Action item - Return all lines from the entries below in which the word "Sous" is present.
[[ Records for the task open ]]
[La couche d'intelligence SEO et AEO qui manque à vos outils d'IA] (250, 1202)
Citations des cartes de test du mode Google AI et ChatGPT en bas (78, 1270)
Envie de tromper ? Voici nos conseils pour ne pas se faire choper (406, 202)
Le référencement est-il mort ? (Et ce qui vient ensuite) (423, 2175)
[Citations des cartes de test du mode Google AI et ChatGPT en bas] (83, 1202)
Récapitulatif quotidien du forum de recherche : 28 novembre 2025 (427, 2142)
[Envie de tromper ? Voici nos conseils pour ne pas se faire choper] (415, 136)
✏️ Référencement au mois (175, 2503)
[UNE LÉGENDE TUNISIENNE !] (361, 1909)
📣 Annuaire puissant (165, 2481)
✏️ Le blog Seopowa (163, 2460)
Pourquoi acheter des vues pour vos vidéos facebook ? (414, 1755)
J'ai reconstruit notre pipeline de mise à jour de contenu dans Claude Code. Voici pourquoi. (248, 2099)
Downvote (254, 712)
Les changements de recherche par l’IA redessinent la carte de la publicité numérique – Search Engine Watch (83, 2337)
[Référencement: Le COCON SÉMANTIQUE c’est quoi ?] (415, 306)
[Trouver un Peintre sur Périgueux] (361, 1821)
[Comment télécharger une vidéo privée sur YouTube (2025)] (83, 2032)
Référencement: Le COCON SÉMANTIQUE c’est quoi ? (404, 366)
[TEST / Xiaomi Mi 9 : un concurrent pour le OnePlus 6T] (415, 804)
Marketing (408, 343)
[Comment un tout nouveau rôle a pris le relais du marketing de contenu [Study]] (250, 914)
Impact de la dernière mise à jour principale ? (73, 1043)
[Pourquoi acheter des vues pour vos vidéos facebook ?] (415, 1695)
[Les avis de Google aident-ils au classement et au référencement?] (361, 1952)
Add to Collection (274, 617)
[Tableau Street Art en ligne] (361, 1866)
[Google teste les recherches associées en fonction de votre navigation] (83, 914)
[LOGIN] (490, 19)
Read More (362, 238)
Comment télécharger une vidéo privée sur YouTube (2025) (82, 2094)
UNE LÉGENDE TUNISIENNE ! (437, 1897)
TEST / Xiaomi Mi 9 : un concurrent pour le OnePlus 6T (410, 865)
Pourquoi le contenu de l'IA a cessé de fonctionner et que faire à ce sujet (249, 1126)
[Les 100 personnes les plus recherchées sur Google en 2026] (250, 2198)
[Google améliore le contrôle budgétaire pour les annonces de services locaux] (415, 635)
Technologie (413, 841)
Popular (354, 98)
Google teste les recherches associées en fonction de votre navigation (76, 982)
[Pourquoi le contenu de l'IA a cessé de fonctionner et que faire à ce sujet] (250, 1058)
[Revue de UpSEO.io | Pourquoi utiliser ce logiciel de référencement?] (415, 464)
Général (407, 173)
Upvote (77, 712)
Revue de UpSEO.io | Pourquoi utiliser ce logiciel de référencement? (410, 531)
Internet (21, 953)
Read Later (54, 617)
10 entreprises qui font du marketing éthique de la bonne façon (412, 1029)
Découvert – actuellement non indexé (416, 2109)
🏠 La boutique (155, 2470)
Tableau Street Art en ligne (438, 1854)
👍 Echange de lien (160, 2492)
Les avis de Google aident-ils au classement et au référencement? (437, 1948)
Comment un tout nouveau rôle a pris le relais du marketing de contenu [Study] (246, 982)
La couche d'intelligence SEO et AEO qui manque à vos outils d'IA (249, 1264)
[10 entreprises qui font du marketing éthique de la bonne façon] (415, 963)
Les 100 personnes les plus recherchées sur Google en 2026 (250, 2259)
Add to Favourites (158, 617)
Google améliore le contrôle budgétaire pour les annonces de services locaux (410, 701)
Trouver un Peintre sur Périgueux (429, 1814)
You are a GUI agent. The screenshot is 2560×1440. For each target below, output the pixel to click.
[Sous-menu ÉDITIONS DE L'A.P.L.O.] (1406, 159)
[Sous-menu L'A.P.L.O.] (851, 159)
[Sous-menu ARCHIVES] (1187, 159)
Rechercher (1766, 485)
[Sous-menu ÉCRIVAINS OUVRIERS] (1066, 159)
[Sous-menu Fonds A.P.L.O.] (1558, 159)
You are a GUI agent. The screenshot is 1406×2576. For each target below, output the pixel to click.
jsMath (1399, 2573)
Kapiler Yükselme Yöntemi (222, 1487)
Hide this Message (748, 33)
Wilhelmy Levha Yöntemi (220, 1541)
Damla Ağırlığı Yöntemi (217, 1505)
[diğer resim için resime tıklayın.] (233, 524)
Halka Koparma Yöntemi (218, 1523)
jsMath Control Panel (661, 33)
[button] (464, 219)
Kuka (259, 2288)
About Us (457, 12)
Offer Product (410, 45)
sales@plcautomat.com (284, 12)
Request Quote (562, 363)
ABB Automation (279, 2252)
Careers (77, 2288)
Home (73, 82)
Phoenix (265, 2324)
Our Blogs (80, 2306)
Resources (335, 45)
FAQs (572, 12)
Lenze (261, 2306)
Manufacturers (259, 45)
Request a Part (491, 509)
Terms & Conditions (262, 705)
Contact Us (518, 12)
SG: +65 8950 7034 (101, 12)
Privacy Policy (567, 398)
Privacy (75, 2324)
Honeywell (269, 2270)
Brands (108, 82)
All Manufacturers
[[ Records for the task closed ]]
Exercise response -
[Sous-menu ÉDITIONS DE L'A.P.L.O.] (1406, 159)
[Sous-menu L'A.P.L.O.] (851, 159)
[Sous-menu ARCHIVES] (1187, 159)
[Sous-menu ÉCRIVAINS OUVRIERS] (1066, 159)
[Sous-menu Fonds A.P.L.O.] (1558, 159)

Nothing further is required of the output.